Dosyanın incelenmesinde; Sakarya Ticaret Sicil Müdürlüğü’nün Hendek/0285 Ticaret Sicil numarasında kayıtlı Tasfiye Halinde Kafkas Enerji Elektronik Nakliye İnşaat Otomotiv Ticaret ve Sanayi Limited Şirketinin tasfiye işlemleri neticesinde genel kurul kararına istinaden 08/07/2013 tarihinde sicilden terkin edildiği, tasfiye memurunun davalı … olduğu, davacının rücu alacağına konu Çal Asliye hukuk Mahkemesinin 2022/117 Esas sayılı dosyasında sicilden terkin edilen şirket aleyhinde alacak davası açmış olması sebebiyle taraf teşkilinin sağlanması amacıyla eldeki ihya davasını açtığı, ilk derece mahkemesince “1- Ticaret Sicil Müdürlüğüne ve tasfiye memuruna karşı açılan davanın kabulüne, Sakarya Ticaret Sicil Müdürlüğü Hendek/02825 Ticaret Sicil numarasında kayıtlı Tasfiye Halinde Kafkas Enerji Elekronik Nakliye İnşaat Otomotiv Ticaret Ve Sanayi Limited Şirketi’nin Çal Asliye Hukuk Mahkemesinin 2022/117 Esas sayılı dosyası ve bu dosyada alınacak kararın infazı ile sınırlı olarak TTK’nun 547 maddesi gereğince ihyası ile sicile tesciline,2-Tasfiye memuru olarak önceki tasfiye memuru davalı …’ın (…)atanmasına,3- İhyası istenen şirket dava dilekçesinde davalı olarak gösterilmiş ise de taraf sıfatı bulunmadığından şirkete karşı açılan davanın pasif husumet yokluğundan usulden reddine” karar verildiği, karara karşı davalı … vekilinin istinaf kanun yoluna başvurduğu anlaşılmıştır.
6102 sayılı TTK’nın 547. maddesi, ek tasfiye başlığı altında; “(1) Tasfiyenin kapanmasından sonra ek tasfiye işlemlerinin yapılmasının zorunlu olduğu  anlaşılırsa, son tasfiye memurları, yönetim kurulu  üyeleri, pay sahipleri veya alacaklılar, şirket merkezinin bulunduğu yerdeki asliye ticaret  mahkemesinden, bu ek işlemler sonuçlandırılıncaya kadar, şirketin yeniden tescilini isteyebilirler. (2) Mahkeme istemin yerinde olduğuna kanaat getirirse, şirketin ek tasfiye için yeniden tesciline karar verir ve bu işlemlerini yapmaları için son tasfiye memurlarını veya yeni bir veya birkaç kişiyi tasfiye memuru olarak atayarak tescil ve ilan ettirir” düzenlemesini getirmiştir.

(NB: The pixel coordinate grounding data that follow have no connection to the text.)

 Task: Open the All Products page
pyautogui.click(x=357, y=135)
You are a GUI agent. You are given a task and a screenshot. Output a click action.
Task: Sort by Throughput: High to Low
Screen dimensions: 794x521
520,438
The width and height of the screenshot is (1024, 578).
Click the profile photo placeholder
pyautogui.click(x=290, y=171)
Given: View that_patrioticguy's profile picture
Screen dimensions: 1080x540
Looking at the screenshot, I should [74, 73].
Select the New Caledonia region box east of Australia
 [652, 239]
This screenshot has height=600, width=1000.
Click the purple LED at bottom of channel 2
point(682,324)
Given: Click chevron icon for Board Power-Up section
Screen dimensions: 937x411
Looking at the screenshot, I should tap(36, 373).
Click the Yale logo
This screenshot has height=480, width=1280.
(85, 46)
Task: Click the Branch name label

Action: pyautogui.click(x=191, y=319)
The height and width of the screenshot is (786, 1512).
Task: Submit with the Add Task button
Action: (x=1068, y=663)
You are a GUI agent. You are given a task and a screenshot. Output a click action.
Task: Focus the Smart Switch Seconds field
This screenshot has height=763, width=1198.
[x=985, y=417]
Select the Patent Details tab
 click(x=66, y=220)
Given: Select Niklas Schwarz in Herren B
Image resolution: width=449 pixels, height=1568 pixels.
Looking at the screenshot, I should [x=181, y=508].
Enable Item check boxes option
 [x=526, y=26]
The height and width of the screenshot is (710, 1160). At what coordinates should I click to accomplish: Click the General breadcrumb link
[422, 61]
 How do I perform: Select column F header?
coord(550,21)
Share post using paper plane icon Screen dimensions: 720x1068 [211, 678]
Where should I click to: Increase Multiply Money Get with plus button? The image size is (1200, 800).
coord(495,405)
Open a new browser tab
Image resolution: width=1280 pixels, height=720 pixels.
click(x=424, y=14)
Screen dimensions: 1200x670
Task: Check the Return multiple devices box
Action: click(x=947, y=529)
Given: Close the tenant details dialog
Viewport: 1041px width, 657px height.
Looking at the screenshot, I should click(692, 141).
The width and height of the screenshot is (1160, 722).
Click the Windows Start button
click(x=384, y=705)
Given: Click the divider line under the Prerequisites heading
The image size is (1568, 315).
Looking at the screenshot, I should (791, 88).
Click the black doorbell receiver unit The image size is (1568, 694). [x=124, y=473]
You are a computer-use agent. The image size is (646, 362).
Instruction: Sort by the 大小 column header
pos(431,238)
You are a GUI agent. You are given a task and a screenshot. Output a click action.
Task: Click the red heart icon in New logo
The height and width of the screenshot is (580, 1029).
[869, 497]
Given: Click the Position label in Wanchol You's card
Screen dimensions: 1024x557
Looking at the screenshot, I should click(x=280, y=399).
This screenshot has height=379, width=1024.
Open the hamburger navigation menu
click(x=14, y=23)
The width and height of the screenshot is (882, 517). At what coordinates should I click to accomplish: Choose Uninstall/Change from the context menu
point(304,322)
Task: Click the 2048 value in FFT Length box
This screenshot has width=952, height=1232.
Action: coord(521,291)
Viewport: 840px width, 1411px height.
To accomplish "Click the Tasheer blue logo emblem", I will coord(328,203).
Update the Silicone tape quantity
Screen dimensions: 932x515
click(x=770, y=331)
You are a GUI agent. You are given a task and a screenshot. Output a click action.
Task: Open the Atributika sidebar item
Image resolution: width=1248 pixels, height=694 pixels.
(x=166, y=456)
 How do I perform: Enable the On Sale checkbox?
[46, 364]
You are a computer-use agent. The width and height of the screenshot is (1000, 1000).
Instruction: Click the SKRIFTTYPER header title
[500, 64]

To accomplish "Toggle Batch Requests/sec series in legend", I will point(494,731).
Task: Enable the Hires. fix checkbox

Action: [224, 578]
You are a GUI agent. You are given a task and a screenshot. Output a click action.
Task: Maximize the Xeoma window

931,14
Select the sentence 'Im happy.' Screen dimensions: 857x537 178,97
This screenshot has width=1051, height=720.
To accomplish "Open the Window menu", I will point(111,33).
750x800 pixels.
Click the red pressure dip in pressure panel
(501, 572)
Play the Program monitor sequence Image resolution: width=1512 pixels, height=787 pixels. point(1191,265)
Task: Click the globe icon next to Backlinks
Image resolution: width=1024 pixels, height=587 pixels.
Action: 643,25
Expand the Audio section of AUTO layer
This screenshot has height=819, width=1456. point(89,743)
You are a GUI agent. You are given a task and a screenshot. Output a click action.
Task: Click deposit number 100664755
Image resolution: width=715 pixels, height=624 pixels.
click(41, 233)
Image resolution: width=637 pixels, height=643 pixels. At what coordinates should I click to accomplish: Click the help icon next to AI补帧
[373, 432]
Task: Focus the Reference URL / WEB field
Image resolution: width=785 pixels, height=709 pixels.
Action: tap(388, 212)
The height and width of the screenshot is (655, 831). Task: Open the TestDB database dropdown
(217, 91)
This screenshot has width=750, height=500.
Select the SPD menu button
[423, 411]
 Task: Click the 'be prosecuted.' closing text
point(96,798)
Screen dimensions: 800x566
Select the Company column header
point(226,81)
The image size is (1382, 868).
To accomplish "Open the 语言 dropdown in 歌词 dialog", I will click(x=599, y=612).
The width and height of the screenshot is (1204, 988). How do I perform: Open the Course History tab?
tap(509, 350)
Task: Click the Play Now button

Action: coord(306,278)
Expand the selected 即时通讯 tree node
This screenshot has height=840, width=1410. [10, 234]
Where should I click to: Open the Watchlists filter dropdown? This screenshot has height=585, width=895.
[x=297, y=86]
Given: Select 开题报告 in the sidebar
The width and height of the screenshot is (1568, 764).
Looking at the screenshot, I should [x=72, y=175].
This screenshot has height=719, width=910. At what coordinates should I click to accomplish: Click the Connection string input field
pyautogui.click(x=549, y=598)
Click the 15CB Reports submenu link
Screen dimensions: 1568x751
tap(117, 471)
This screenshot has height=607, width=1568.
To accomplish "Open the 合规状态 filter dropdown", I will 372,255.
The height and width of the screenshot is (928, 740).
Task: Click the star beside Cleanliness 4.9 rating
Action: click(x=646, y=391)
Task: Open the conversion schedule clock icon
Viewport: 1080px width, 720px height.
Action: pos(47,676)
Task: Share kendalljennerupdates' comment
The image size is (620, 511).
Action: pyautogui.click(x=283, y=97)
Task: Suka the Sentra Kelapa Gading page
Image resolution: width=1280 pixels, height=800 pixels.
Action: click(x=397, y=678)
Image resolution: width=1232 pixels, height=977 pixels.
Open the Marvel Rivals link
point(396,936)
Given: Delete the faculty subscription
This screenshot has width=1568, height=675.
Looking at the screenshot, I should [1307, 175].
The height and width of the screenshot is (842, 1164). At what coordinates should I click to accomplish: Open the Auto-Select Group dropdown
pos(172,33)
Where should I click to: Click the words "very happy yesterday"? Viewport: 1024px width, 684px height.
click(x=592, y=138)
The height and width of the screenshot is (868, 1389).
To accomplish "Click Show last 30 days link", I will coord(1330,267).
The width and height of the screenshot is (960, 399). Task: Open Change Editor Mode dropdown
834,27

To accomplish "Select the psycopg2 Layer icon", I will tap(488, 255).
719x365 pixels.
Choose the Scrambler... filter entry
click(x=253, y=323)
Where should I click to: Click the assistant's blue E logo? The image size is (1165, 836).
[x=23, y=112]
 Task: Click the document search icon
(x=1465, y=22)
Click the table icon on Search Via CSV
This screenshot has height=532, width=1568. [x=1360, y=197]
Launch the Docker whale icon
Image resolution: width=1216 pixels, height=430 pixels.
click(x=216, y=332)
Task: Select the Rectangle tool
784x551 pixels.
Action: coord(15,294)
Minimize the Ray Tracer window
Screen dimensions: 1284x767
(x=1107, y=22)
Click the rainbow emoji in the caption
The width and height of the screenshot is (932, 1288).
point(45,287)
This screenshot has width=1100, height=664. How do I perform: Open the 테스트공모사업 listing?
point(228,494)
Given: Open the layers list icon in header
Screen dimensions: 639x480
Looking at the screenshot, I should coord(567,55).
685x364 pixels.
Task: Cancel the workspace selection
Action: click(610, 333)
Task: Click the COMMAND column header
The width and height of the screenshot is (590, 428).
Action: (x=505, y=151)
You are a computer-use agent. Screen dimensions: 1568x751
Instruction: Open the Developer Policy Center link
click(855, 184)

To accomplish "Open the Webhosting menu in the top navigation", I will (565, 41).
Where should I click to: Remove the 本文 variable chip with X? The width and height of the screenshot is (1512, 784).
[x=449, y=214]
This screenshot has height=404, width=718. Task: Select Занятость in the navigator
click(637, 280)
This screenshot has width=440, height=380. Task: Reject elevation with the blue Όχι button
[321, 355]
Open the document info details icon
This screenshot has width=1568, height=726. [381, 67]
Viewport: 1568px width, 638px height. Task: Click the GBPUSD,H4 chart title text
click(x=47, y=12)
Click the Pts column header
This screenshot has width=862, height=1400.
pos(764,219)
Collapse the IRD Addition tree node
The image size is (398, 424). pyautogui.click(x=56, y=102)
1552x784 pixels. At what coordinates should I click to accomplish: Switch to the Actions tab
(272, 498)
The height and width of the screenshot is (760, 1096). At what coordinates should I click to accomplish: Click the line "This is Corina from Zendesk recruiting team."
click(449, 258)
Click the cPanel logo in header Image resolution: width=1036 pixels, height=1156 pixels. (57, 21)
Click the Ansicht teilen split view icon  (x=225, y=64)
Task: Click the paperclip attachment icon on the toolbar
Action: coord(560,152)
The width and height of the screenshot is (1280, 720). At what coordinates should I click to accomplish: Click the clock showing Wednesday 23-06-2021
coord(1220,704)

Davalının, davanın yazılı yargılama usulüne tabi olduğu, basit yargılama usulüne tabi olmadığı, mahkemece basit yargılama usulü uygulanarak hukuki dinlenme hakkının ihlal edildiğine yönelik istinaf sebeplerinin incelenmesinde;
Yargıtay HGK’nın 2017/11-2924 esas 2018/1935 karar sayılı ve 13.12.2018 tarihli ilamı ile “şirket davalarında yargılama usulünün düzenlendiği TTK 1521. maddesine göre açılacak davalarda basit yargılama usulünün uygulanacağı, ek tasfiyenin ” çekişmesiz yargı işi olduğu” belirtilmiş olup, ihya davaları basit yargılama usulüne tabidir. Dolayısıyla, davalı vekilinin davanın yazılı yargılama usulüne tabi olduğu ve mahkemece basit yargılama usulünün uygulanmasıyla ve bu nedenle hukuki dinlenme hakkının ihlal edildiğine ilişkin istinaf sebebi yerinde görülmemiş, mahkemece basit yargılama usulünün uygulanması ( kural olarak) doğru kabul edilmiştir.
Diğer yandan; 6100 sayılı Hukuk Muhakemeleri Kanunu’nda iki temel yargılama usulü düzenlenmiştir. Bunlar; yazılı ( m.118-186 ) ve basit ( m.316-322 ) yargılama usulleridir.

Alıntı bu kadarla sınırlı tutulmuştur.